If you provision instead EBS volumes to back your instances, it's going to be costly.

Choices
A/ Use your own instances and deploy Hadoop yourself.
1/ Keep everything in S3. Ephemeral storage loses all the data after machines are turned off. Need to import data from S3 to local storage, process data, then export to S3. No EBS.
2/ Get EBS volumes. Import data from S3->EBS. Process data, then export data to S3, shut down EBS.

Free to move data from S3->EBS intra-regions. If EBS volume in different region, you must first move data from S3->S3 from region to region, then to EBS.

Have the ability to use other Hadoop tools in the ecosystem.
B/ Use EMR.

 Data gets moved from S3, processed, then exported to S3 again.
Optionally, you could leave the machines on, if the jobs were long running.

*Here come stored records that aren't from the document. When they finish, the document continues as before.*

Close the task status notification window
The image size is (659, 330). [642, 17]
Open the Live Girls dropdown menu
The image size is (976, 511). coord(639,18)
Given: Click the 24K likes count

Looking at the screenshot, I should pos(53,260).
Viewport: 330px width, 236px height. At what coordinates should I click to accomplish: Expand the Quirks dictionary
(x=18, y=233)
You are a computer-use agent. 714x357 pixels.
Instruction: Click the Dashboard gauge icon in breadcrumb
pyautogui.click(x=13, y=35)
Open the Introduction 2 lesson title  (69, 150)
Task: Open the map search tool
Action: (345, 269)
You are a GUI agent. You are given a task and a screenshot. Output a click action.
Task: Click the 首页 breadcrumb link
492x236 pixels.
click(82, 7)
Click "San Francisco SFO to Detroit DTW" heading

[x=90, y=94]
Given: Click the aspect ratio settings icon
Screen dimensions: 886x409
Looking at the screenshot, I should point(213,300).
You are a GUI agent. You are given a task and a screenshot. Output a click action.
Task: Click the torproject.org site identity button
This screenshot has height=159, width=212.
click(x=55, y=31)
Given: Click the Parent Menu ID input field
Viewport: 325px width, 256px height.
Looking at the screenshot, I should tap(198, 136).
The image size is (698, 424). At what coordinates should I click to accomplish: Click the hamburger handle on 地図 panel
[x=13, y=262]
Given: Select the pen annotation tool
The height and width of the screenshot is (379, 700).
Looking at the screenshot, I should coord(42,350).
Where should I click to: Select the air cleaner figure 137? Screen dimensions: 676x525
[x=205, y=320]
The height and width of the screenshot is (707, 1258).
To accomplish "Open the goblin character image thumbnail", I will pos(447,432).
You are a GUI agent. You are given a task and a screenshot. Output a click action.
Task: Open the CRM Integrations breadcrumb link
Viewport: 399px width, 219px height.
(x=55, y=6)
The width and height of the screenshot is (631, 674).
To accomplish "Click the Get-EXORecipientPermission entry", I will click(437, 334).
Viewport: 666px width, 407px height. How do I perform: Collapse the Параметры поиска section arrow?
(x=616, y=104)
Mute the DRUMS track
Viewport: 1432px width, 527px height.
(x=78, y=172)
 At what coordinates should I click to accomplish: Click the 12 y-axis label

No way to use things like Sqoop, Flume, etc.





Tuesday, September 24, 2013

YARN: A primer

 

Recently we had the opportunity to attend a talk from Hortonworks’ own Arun Murthy about Hadoop 2.0 and more specifically YARN, the new Resource Management framework.
YARN (acronym for Yet Another Resource Negociator) offers a way to develop distributed applications, and provides cluster resource management, and application life cycle management. It is essentially an OS for distributed applications of any kind!


Why was YARN developed?

Below are a handful of limitations of Hadoop 1.0:
-       Hadoop 1.0 specifically handles only Map Reduce jobs. As we saw in the September edition of Tech Cube J, Hadoop may not be the appropriate choice in certain cases, like iterative computations.  As an application developer, how to handle other programming model paradigms other than Map Reduce, like real-time analysis?
-       There is no High Availability on the Job Tracker. If the Job Tracker fails, there is no way to recover from its previous state. All the jobs must be rerun.
-       Arbitrary limits are put in place on the number of mappers and reducer slots assigned on each cluster node (set via configuration parameters mapred.tasktracker.map/reduce.tasks.maximum), which may not make full use of the cluster’s resources (i.e. some resources may be idle because of these fixed settings).
-       4000 nodes/40,000 tasks is the current limit in terms of scalability.

The new way

These limitations are lifted in Hadoop 2.0; in particular:

-       In YARN, you can run any application, not just Hadoop applications; running Storm is a typical example. Applications written in languages other than Java can be run. All of these applications can take advantage of a common management model, with built-in security and other resource management features. YARN can be used as a general purpose distributed computing framework.
-       Multiple different versions of Map Reduce can be run simultaneously. This allows rolling upgrades.
-       Hadoop jobs will automatically have the ability to detect the failure/failover of services they are dependent on and have the ability to pause, retry and recover, essentially getting rid of the SPOF problem of the Job Tracker in Hadoop 1.0.
-       The cluster’s utilization is improved: the application developer chooses the resources that he wants to set via the Container, the basic unit of resource allocations (memory, CPU, etc).  The Container’s role is essentially about virtualization of hardware. The Application Master asks resources on specific nodes - you re ensured to get the best possible container with the settings you asked, with good data locality. Yarn acts like a stock market: it manages the resource bids/asks that are being set.
-       Overall cluster scalability has improved thanks to the Resource manager.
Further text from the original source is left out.